• [Assigned task]
Check each line of the data below for the string "agent", then report how many lines have it and nothing else.

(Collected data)
* * * *

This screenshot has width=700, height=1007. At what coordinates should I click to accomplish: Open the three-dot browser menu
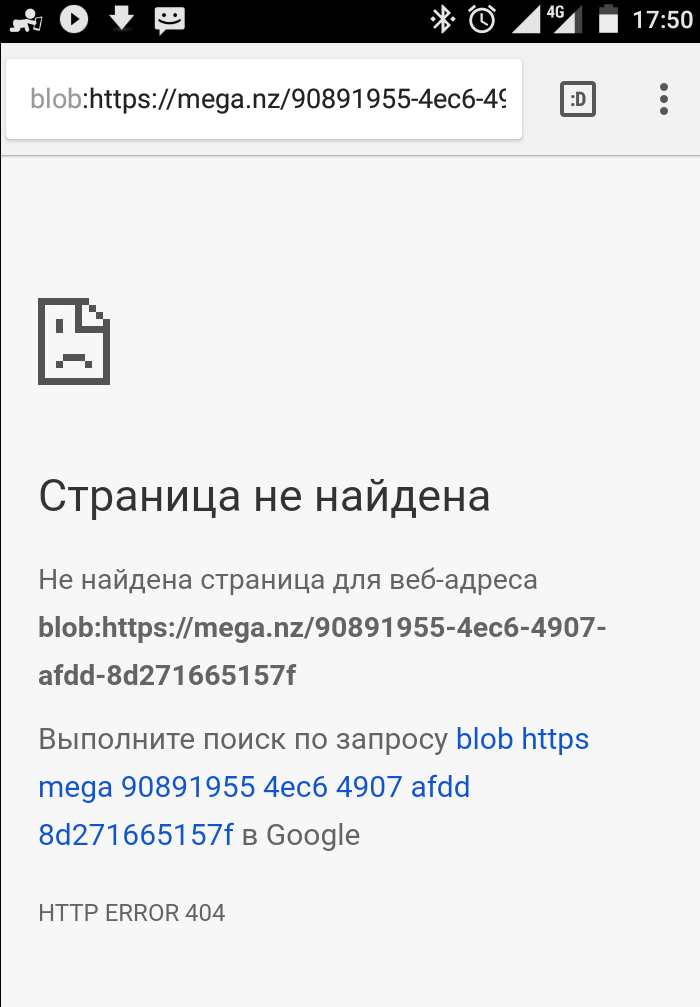663,99
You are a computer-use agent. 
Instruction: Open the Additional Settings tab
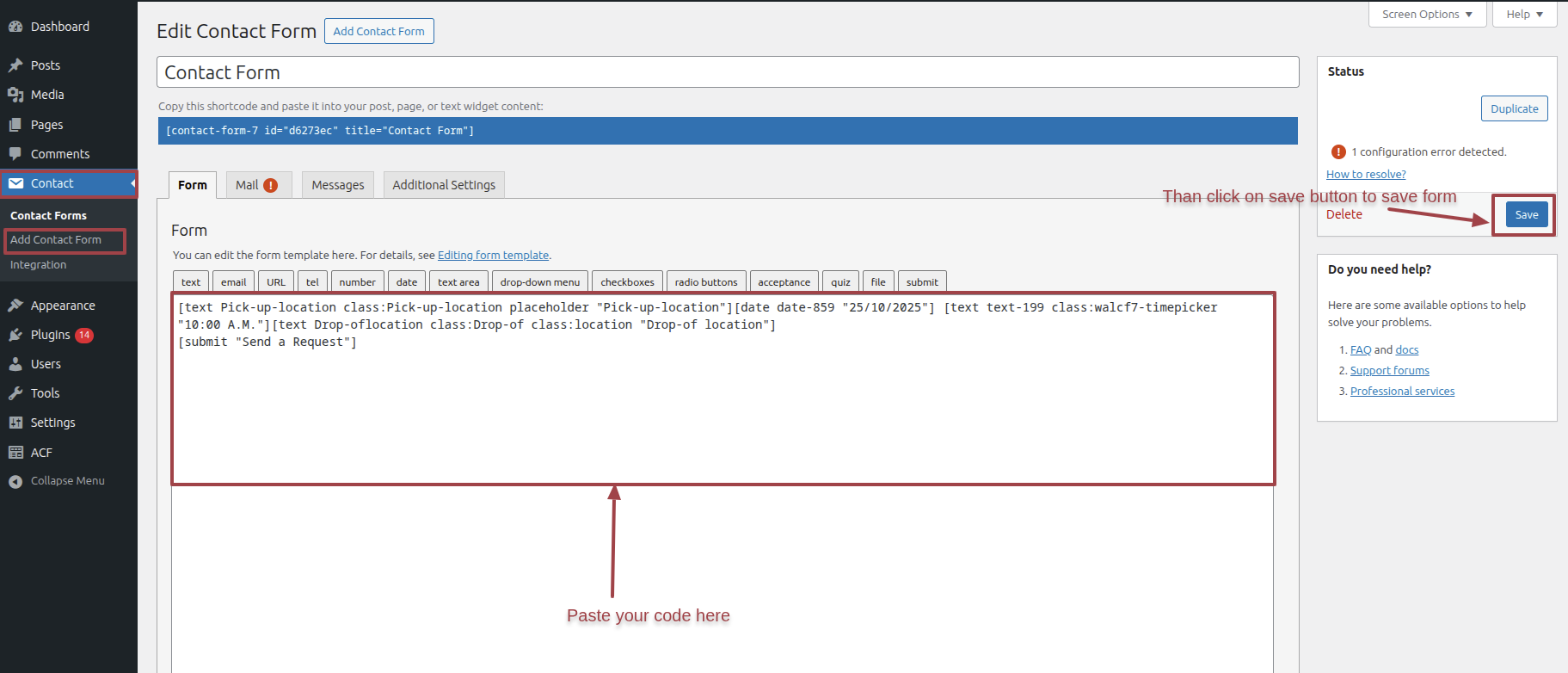coord(444,185)
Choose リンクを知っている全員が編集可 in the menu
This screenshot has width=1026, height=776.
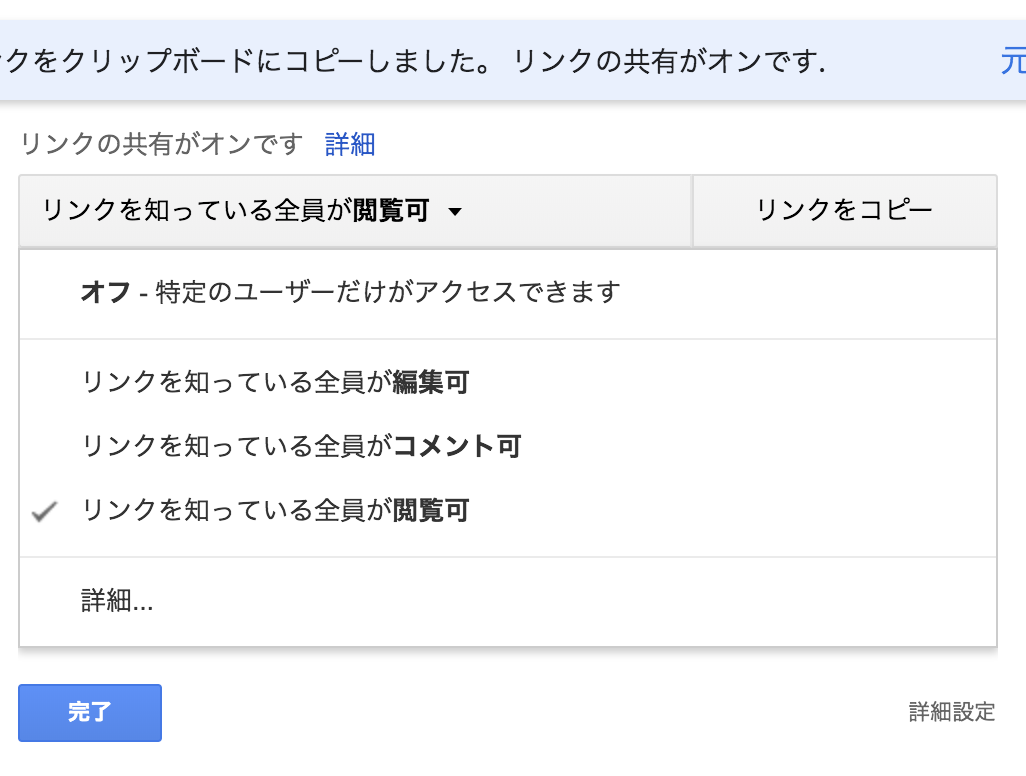[275, 382]
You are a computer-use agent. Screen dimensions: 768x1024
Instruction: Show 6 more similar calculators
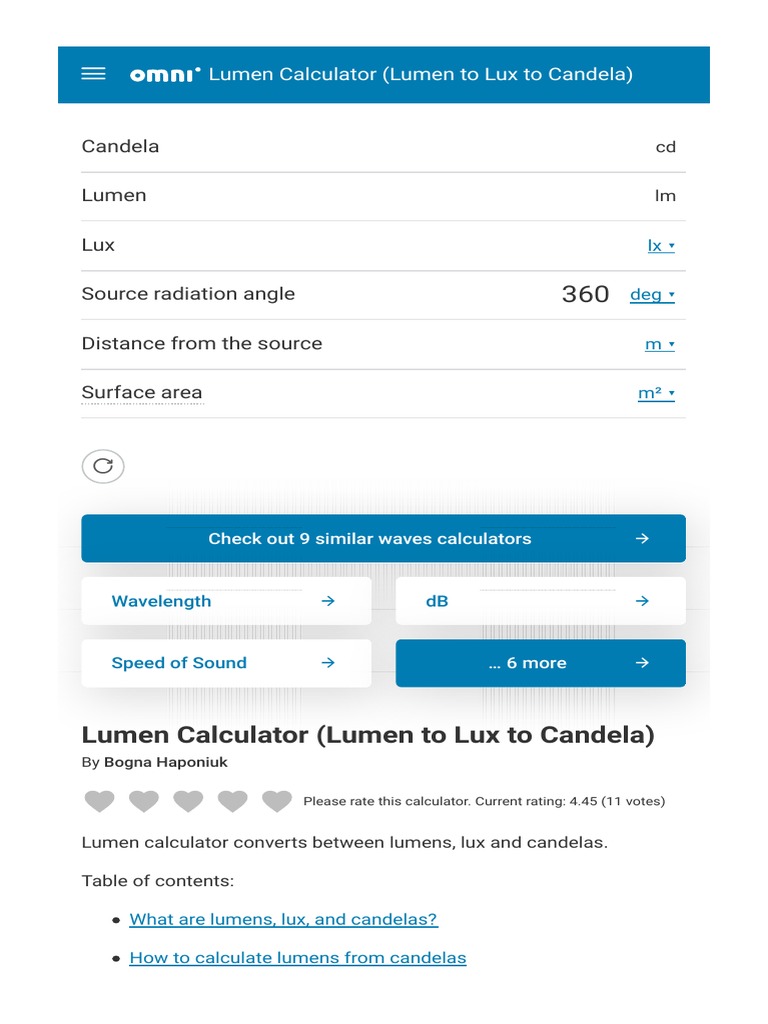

* * * *

• [Solution for this problem]
2